This invention relates to the display of digital data. More specifically, this invention relates to apparatus for increasing the dynamic range in a cathode ray tube display of X-ray tomographic images.
Photographic displays of X-ray absorption characteristics have, for over half a century, been a principal tool for medical diagnosis. Variations in the density of a silver image on a photographic transparency are utilized to represent the X-ray absorption characteristics of internal body tissues. Conventional X-ray photography is, however, limited to the display of superimposed shadows of bodily organs lying in a transmission path. The characteristics of silver halide photographic emulsions tend to limit the X-ray absorption density resolution of images so displayed.

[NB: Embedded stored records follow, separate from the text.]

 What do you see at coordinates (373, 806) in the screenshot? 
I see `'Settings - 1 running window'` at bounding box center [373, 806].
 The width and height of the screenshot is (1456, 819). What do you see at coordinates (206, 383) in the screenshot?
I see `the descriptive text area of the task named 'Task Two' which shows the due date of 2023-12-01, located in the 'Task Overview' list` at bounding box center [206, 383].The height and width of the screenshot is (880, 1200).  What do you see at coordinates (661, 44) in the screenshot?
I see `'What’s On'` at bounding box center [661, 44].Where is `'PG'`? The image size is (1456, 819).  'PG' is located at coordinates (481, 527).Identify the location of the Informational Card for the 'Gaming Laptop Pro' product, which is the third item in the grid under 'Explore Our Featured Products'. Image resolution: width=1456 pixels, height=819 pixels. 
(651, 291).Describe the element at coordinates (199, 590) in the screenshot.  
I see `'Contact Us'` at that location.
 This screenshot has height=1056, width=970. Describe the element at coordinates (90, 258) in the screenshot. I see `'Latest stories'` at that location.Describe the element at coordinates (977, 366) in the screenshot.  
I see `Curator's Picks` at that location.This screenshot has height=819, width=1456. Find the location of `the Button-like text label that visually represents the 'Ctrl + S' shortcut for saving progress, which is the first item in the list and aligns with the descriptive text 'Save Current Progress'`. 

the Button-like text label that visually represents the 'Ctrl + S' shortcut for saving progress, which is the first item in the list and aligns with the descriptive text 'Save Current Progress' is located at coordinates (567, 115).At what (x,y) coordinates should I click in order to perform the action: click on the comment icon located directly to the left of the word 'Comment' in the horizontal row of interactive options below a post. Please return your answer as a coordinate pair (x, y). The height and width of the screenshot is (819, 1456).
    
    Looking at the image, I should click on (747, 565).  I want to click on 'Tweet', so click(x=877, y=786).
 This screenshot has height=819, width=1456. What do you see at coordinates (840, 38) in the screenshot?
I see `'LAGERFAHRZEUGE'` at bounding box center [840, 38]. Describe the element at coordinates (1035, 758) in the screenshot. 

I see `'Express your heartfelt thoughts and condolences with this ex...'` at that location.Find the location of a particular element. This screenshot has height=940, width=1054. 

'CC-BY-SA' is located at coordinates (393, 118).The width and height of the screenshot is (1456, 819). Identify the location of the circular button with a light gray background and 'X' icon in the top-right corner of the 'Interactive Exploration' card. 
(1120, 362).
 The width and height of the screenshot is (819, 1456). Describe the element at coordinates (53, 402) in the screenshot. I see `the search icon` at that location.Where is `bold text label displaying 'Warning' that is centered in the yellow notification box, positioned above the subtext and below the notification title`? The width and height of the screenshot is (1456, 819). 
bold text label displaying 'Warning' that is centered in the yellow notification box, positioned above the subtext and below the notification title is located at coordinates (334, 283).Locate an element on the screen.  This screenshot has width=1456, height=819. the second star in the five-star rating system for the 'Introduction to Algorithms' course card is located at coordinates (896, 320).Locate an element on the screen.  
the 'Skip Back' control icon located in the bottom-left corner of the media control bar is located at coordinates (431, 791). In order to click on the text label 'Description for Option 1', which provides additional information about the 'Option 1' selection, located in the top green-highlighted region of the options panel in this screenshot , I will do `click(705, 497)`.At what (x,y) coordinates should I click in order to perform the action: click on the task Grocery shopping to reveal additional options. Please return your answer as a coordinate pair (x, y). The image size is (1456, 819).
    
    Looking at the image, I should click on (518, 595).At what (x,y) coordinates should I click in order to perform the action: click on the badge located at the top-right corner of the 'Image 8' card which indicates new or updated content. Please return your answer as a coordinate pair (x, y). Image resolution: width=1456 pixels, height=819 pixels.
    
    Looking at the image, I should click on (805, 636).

More recently, a method of X-ray tomography has been utilized to provide high resolution, sectional displays of internal tissue structures. In accordance with this method, X-ray transmission characteristics are measured along a plurality of paths through an object undergoing examination. Images of X-ray absorption densities within the object are then constructed by computations on the X-ray transmission data. The calculations are most advantageously performed in a digital computer and the images may be displayed, for example, on a cathode ray tube. A specific method of X-ray tomographic imaging is, for example, described in U.S. Pat. No. 3,778,614 to Hounsfield, which is incorporated by reference, as background material in this disclosure.
X-ray tomographic methods are capable of producing images having far greater absorption density resolution than images produced by photographic techniques. For example, present tomographic image reconstruction methods are capable of quantitizing X-ray absorbtion density measurements into 256 or more separate levels. Cathode ray tube data displays are incapable, however, of displaying more than approximately 15 distinct gray-scale levels.
Significant medical information, for example, the presence of tumors in soft tissue, is often represented by minimal level changes in tomographic image density. The detection of such level changes is often accomplished by a process wherein a radiologist views a computer-generated image having a limited gray-scale range and, on the basis of his observation and experience, interactively modifies the computer program to present significant density information within the dynamic range of the image display. The observations and procedures inherent in this process are, of course, highly subjective so that a lengthy series of iterations may be required to obtain an optimum display. Each modification to the computer program will, in general, cause an interruption in the processing of other tomographic image information and, by distracting the radiologist's attention from the display screen will lengthen the image interpretation process.
It is often useful to determine the absolute X-ray absorption density displayed in a tomographic image. If the output signal of a digital computer has been modified to optimize a cathode ray tube display, such absolute density measurements may require further calculations to recover the absolute density information.